#### [ACTIVITY]
Write out the data below exactly, from its first line to the line containing "Sitemap (977, 1259)", that line included.
___ LISTED ENTRIES
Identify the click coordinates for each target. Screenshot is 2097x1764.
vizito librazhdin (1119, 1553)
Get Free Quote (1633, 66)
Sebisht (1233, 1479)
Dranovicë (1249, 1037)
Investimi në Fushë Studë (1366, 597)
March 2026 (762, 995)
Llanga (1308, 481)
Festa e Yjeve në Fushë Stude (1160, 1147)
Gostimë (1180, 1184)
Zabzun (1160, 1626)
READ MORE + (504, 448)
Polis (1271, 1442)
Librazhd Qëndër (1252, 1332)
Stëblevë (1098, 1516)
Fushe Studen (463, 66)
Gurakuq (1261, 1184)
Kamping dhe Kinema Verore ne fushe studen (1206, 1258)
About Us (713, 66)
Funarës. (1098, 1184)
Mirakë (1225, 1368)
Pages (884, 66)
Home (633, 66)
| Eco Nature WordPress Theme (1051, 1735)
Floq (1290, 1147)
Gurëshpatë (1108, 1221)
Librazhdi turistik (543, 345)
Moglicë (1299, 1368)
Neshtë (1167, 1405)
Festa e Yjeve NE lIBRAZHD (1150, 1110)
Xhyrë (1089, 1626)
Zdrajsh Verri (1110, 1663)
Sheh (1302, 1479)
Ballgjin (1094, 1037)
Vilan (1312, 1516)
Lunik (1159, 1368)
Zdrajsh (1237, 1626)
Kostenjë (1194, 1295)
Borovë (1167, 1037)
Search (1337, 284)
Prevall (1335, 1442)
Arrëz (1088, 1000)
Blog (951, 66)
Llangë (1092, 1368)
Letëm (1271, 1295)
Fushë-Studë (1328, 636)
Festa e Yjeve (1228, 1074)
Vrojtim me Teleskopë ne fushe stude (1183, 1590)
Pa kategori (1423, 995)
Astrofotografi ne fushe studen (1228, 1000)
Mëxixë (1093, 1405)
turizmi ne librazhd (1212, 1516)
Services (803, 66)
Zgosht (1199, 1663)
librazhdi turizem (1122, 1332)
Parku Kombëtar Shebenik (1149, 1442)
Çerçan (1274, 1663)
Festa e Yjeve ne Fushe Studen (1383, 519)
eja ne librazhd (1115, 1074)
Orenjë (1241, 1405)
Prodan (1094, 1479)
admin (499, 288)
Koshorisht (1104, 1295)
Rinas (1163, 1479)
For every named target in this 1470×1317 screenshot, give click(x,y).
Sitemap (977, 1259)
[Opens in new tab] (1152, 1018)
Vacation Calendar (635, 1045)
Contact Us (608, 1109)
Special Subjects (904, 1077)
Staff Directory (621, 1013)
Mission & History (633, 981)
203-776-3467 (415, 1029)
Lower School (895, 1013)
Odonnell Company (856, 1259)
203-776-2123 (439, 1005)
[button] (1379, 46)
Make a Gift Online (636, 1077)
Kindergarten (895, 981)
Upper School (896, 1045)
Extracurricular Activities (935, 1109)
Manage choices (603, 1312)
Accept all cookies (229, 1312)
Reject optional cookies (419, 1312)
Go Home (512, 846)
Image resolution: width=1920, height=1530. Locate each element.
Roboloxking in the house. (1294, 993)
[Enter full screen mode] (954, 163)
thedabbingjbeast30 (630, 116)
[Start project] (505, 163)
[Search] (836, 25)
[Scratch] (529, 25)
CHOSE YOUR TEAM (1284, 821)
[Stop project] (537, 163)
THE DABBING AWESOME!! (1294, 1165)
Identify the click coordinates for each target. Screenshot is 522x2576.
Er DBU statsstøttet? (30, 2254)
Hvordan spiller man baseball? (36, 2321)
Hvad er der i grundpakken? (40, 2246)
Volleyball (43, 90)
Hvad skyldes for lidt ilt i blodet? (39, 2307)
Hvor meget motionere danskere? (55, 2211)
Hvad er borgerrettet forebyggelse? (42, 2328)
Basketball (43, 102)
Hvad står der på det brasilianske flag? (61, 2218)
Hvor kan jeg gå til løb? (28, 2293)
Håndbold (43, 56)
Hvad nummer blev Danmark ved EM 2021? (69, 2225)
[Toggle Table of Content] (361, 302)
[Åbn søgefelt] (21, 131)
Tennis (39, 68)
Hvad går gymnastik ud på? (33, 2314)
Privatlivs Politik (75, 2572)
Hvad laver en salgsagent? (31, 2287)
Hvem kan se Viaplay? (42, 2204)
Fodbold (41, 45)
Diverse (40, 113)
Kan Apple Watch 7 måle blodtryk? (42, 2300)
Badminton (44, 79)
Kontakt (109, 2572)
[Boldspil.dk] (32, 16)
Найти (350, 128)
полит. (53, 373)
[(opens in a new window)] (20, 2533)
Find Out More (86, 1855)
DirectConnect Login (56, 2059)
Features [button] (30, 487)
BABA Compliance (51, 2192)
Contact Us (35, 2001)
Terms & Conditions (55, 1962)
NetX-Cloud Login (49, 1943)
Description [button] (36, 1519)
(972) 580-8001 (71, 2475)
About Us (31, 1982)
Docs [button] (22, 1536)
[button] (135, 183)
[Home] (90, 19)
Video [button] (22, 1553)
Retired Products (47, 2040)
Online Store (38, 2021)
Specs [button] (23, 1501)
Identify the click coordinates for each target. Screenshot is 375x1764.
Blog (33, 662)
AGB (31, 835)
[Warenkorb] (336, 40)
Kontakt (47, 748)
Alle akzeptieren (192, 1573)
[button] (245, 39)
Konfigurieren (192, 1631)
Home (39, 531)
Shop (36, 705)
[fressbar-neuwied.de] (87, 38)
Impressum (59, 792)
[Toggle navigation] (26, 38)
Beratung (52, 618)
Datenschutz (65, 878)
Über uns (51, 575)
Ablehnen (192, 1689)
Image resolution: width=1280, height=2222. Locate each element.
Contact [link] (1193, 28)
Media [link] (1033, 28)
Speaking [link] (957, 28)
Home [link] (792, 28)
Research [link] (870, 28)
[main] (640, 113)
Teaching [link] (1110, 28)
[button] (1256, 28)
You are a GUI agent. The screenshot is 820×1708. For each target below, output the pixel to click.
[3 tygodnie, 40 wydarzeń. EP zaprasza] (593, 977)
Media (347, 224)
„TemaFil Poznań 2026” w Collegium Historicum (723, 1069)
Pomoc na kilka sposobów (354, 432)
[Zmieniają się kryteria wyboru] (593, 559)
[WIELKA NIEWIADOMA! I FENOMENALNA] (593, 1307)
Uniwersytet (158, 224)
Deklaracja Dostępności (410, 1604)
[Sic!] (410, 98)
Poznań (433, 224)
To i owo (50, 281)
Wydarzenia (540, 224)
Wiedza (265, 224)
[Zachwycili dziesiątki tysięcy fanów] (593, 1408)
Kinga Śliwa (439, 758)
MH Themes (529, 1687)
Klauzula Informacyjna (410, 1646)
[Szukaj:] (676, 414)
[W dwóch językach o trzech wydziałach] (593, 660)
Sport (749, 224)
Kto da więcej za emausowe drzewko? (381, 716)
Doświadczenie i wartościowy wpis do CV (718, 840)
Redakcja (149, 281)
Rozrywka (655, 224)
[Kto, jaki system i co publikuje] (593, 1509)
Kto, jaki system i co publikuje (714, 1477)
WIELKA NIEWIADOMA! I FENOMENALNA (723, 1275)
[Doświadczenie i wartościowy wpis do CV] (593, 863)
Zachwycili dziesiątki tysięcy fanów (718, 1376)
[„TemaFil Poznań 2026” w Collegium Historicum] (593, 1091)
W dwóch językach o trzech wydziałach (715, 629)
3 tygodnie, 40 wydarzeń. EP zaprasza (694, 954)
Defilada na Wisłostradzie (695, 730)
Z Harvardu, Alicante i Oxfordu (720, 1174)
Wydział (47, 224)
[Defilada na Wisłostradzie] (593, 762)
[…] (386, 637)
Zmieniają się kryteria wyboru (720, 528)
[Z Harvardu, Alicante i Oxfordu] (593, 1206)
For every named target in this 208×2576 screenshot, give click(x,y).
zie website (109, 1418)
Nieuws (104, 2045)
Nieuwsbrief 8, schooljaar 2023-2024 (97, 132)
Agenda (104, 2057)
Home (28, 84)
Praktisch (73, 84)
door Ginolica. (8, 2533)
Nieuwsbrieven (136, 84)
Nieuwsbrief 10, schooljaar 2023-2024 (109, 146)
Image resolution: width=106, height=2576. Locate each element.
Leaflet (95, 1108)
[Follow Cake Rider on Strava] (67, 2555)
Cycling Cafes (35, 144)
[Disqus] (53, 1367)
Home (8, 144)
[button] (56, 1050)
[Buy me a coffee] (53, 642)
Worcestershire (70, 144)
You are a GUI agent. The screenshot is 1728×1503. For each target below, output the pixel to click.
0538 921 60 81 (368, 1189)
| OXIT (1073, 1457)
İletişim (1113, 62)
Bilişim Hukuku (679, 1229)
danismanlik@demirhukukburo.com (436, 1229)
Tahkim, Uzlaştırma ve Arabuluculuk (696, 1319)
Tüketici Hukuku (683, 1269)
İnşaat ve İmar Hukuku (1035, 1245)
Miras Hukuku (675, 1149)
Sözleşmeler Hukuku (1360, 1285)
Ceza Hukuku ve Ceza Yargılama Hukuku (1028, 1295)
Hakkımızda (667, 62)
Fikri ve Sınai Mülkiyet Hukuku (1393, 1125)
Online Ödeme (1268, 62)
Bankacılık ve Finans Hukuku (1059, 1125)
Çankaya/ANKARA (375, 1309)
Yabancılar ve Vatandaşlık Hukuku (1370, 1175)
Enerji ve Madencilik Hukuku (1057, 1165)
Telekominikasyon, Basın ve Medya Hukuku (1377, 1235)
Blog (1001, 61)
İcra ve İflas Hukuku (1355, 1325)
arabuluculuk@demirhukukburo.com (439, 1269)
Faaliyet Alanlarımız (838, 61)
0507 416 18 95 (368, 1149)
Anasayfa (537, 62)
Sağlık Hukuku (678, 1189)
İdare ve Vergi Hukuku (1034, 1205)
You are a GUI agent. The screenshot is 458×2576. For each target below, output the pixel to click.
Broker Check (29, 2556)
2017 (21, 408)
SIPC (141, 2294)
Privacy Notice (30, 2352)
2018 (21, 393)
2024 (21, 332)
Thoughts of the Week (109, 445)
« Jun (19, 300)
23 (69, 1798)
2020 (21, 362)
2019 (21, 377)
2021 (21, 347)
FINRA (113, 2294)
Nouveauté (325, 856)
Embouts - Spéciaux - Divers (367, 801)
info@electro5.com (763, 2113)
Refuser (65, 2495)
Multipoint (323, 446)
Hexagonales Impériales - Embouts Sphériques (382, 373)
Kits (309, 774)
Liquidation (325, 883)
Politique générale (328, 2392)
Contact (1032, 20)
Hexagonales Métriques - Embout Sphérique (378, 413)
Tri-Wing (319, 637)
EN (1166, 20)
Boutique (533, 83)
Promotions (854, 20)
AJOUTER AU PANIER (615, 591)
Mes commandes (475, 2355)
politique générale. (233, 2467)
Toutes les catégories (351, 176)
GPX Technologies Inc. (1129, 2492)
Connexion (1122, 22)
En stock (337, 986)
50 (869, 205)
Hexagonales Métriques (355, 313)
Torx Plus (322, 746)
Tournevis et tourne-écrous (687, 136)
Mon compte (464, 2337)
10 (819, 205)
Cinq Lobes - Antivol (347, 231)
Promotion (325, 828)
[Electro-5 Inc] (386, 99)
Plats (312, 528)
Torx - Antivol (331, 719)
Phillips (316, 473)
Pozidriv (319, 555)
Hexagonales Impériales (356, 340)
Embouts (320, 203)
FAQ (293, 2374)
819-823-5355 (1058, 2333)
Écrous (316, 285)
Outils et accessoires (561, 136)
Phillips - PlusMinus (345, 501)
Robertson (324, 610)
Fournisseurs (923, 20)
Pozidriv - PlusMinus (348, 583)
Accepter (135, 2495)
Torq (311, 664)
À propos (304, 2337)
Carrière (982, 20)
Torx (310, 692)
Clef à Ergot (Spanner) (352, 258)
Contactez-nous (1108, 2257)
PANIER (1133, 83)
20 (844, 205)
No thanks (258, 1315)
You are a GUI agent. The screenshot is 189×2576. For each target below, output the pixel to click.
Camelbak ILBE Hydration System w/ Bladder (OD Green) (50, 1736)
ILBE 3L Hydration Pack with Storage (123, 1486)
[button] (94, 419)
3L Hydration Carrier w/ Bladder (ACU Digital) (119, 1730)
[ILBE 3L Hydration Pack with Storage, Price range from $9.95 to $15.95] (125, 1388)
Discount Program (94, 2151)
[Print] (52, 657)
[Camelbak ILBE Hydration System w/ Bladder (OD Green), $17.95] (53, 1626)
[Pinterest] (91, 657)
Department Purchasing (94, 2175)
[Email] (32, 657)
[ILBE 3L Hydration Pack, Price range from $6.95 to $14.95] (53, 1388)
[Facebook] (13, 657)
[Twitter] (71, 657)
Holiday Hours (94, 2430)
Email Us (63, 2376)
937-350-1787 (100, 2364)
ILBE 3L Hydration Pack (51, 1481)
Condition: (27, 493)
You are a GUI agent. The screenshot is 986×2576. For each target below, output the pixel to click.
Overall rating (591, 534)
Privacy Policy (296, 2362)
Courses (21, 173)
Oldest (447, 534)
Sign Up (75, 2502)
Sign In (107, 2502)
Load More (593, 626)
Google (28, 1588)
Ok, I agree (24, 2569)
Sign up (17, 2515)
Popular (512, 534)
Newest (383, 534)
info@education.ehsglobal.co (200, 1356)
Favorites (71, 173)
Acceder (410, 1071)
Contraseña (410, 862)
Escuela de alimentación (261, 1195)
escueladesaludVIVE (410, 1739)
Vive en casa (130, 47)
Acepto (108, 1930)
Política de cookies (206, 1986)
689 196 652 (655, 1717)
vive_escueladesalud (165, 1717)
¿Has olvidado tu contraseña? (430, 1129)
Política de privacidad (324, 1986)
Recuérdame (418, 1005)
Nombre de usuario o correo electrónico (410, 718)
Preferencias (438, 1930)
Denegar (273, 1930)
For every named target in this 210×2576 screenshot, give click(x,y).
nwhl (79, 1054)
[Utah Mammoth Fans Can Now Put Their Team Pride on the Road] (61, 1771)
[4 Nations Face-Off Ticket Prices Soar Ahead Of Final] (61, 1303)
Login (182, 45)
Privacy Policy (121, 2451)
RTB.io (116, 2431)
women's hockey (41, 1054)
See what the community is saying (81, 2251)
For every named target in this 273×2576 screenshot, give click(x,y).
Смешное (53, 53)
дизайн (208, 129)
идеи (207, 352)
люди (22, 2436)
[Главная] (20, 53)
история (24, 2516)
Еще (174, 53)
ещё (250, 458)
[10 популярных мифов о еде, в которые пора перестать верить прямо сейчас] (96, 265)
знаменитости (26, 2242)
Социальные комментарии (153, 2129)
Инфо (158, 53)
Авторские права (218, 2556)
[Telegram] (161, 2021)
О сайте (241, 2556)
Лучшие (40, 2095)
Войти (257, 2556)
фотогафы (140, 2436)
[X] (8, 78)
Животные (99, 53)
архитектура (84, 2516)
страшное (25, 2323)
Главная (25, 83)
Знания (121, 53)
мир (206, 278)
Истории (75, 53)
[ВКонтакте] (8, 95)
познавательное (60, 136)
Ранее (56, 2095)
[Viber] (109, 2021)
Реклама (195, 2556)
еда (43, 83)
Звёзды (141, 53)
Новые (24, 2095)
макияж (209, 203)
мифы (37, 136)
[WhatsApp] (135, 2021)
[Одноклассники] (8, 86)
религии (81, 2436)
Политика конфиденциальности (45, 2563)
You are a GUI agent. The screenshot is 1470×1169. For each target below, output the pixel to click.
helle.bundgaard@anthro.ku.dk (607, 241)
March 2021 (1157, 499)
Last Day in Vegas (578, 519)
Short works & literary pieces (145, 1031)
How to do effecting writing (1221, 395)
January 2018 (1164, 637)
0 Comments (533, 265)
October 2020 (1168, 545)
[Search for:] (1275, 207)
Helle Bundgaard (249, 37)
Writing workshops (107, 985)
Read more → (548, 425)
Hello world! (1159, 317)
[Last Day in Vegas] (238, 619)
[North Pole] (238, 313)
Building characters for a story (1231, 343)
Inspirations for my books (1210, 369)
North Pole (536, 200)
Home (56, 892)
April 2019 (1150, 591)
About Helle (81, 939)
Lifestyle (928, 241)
______
#### [WRITTEN ANSWER]
Identify the click coordinates for each target. Screenshot is 2097x1764.
vizito librazhdin (1119, 1553)
Get Free Quote (1633, 66)
Sebisht (1233, 1479)
Dranovicë (1249, 1037)
Investimi në Fushë Studë (1366, 597)
March 2026 (762, 995)
Llanga (1308, 481)
Festa e Yjeve në Fushë Stude (1160, 1147)
Gostimë (1180, 1184)
Zabzun (1160, 1626)
READ MORE + (504, 448)
Polis (1271, 1442)
Librazhd Qëndër (1252, 1332)
Stëblevë (1098, 1516)
Fushe Studen (463, 66)
Gurakuq (1261, 1184)
Kamping dhe Kinema Verore ne fushe studen (1206, 1258)
About Us (713, 66)
Funarës. (1098, 1184)
Mirakë (1225, 1368)
Pages (884, 66)
Home (633, 66)
| Eco Nature WordPress Theme (1051, 1735)
Floq (1290, 1147)
Gurëshpatë (1108, 1221)
Librazhdi turistik (543, 345)
Moglicë (1299, 1368)
Neshtë (1167, 1405)
Festa e Yjeve NE lIBRAZHD (1150, 1110)
Xhyrë (1089, 1626)
Zdrajsh Verri (1110, 1663)
Sheh (1302, 1479)
Ballgjin (1094, 1037)
Vilan (1312, 1516)
Lunik (1159, 1368)
Zdrajsh (1237, 1626)
Kostenjë (1194, 1295)
Borovë (1167, 1037)
Search (1337, 284)
Prevall (1335, 1442)
Arrëz (1088, 1000)
Blog (951, 66)
Llangë (1092, 1368)
Letëm (1271, 1295)
Fushë-Studë (1328, 636)
Festa e Yjeve (1228, 1074)
Vrojtim me Teleskopë ne fushe stude (1183, 1590)
Pa kategori (1423, 995)
Astrofotografi ne fushe studen (1228, 1000)
Mëxixë (1093, 1405)
turizmi ne librazhd (1212, 1516)
Services (803, 66)
Zgosht (1199, 1663)
librazhdi turizem (1122, 1332)
Parku Kombëtar Shebenik (1149, 1442)
Çerçan (1274, 1663)
Festa e Yjeve ne Fushe Studen (1383, 519)
eja ne librazhd (1115, 1074)
Orenjë (1241, 1405)
Prodan (1094, 1479)
admin (499, 288)
Koshorisht (1104, 1295)
Rinas (1163, 1479)
For every named target in this 1470×1317 screenshot, give click(x,y).
Sitemap (977, 1259)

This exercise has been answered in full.